Grech was talking from the South by Southwest (SXSW) conference in Austin, Texas, where the issue of sexism in the technology sector, and especially in gaming, was a big topic last week. Women games developers spoke of receiving death threats for taking up prominent positions in the industry.
Grech said the UK tech sector needed to do more to encourage women, and called for an overhaul of recruitment procedures to eradicate gender discrimination on interview panels. “We could introduce more attitude-testing as part of the interview process, and more initiatives to ensure there is no subconscious bias,” he said.
Grech also called for “more role models” to inspire girls to follow careers in technology. He highlighted the importance of British-based women such as Sarah Wood, co-founder of video advertising tech company Unruly, tech investor Sherry Coutu, Kathryn Parsons of tech campaign group DeCoded, American-born venture capitalist Eileen Burbidge and tech entrepreneur Wendy Tan White, founder of the software company Moonfruit.
“There’s still a lot of work to be done,” he said. “When you are a sector that relies highly on innovation, then diversity is key.”
Earlier this month, Baroness Lane-Fox, co-founder of Lastminute.com, spoke out in Parliament on the lack of senior women in the UK’s technology industry. “Fewer than one in 10 women are in leadership positions within the tech sector and, perhaps most shockingly, women only make up 4 per cent of software engineers,” she said.

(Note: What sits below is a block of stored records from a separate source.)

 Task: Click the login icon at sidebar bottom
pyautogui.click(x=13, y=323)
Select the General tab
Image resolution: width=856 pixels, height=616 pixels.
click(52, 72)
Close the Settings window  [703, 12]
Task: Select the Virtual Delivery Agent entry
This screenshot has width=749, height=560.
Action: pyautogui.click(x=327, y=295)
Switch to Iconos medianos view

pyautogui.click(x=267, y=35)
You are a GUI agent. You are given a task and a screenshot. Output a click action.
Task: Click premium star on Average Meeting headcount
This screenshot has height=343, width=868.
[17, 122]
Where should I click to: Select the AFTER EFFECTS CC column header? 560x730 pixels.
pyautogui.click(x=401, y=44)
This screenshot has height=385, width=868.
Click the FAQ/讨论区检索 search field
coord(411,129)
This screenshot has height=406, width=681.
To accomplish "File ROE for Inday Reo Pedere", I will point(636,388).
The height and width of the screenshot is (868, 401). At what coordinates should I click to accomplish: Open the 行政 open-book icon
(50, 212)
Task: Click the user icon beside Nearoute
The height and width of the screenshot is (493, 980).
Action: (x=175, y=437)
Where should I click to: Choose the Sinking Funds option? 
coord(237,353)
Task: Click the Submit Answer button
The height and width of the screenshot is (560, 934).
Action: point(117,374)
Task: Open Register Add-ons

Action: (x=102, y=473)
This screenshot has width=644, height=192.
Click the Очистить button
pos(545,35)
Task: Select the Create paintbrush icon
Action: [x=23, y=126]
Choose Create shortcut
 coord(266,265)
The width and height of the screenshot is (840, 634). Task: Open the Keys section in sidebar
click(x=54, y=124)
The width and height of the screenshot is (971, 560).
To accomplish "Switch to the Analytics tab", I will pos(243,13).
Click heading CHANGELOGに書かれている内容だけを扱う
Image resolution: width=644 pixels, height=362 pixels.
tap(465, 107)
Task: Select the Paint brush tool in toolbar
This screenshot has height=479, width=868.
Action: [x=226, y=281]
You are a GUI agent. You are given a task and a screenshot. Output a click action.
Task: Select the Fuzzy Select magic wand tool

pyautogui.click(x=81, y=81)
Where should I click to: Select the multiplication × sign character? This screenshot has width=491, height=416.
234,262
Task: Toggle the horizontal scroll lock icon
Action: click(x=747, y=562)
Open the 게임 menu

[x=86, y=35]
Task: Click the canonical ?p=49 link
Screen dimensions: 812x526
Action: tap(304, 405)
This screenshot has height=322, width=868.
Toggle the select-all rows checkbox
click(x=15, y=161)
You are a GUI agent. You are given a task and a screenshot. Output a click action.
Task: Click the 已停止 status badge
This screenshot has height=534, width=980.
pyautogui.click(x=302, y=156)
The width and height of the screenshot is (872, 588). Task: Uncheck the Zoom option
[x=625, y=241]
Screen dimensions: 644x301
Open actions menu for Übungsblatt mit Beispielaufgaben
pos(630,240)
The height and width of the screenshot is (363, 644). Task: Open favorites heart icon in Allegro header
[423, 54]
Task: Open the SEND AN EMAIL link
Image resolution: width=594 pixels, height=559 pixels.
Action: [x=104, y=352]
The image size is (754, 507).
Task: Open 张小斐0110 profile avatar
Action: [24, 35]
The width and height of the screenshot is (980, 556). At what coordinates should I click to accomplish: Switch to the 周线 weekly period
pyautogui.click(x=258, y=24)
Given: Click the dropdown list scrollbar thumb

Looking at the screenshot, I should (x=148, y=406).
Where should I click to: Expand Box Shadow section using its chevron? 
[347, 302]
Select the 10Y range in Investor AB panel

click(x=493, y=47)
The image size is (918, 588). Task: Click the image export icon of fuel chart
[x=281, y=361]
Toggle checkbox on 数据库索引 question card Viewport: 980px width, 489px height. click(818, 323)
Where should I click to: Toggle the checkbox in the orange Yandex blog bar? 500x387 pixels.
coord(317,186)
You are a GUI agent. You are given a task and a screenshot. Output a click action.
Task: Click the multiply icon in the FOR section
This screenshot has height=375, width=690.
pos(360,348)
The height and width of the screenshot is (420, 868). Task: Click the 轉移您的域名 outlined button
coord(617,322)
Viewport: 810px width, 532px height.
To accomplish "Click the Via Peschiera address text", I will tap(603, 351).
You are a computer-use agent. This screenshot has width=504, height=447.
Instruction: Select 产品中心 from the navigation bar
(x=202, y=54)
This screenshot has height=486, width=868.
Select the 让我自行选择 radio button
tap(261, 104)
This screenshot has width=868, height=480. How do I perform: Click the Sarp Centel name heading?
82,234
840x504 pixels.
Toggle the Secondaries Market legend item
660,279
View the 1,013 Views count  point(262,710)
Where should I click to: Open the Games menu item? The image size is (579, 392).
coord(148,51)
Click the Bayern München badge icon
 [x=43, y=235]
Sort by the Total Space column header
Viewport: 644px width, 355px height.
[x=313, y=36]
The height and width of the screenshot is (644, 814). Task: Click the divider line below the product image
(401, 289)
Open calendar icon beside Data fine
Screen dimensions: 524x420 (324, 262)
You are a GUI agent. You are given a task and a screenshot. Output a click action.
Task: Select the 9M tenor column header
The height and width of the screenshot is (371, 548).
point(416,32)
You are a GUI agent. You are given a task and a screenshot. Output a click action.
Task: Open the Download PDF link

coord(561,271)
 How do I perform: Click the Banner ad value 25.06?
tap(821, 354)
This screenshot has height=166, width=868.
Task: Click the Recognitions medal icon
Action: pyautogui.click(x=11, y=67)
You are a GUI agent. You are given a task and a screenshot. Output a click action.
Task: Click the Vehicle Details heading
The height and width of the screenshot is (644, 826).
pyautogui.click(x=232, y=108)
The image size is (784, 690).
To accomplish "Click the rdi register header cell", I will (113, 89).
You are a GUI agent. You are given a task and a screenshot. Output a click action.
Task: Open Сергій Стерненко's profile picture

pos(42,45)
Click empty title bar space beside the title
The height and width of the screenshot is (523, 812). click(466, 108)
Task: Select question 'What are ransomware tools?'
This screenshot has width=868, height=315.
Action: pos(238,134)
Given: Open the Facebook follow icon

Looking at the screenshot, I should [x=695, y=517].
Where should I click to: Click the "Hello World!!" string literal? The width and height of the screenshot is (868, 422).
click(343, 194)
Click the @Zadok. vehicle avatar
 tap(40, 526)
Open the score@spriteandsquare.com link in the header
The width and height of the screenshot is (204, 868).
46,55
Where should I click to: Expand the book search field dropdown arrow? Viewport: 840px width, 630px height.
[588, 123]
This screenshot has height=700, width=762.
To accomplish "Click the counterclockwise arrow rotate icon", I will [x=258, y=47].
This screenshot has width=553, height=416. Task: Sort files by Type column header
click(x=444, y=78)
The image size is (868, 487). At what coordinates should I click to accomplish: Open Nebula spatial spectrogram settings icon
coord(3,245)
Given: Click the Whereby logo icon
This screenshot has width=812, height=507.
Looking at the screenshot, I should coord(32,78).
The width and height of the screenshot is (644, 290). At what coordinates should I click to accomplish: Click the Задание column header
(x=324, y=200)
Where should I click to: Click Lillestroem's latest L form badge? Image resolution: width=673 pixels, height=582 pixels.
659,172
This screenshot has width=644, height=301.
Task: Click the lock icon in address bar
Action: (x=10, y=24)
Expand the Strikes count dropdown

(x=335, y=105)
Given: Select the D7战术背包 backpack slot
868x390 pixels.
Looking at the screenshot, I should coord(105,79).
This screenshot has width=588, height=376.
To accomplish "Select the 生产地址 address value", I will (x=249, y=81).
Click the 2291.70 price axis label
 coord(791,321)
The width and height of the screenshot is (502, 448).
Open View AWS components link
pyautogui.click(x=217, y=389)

Tech City travelled to SXSW with 20 British companies to promote the UK sector at an exhibition called Great Britain House. Among the companies present was Pavegen, which has developed paving stones that enables people’s footsteps to be converted into electricity. Grech said this was an application that could be demonstrated in primary schools to show the human value of coding.
At SXSW last week, American video game developer Brianna Wu showed an audience an image of a skeleton mask which was used as an icon by an internet troll who threatened to put a drill to her head.
“The abuse that I’ve undergone has been extreme,” said Ms Wu who has received more than 200 death threats and, like the feminist critic Anita Sarkeesian, has been targeted by the underground “#Gamergate” movement, which claims to be protecting male video-game enthusiasts against what it claims as unfair smears that the sector is prone to misogyny.
The SXSW sessions nearly did not take place as two planned conference events – including a panel called Level Up: Overcoming Harassment in Games – were cancelled in October over fears of violence. The session to which Ms Wu contributed – called Is a Safer, Saner and Civil Internet possible? – took place in a hotel with strict security and a police presence. She complained that the YouTube and Reddit platforms were culpable for their failure to moderate sexist comments.
Several studies, including work carried out by Pew Research Centre in December, have shown that women are equally as active in video-game playing as men.
Jenny Richards, of UK organisation Women in Games, said that Gamergate had not crossed the Atlantic and that the key challenge was to get British girls to consider a career in the sector. “I think there’s a big necessity to show younger females the possibilities of the games industry,” she said. Once there, she argued, they would find it “incredibly welcoming of females, for the most part”.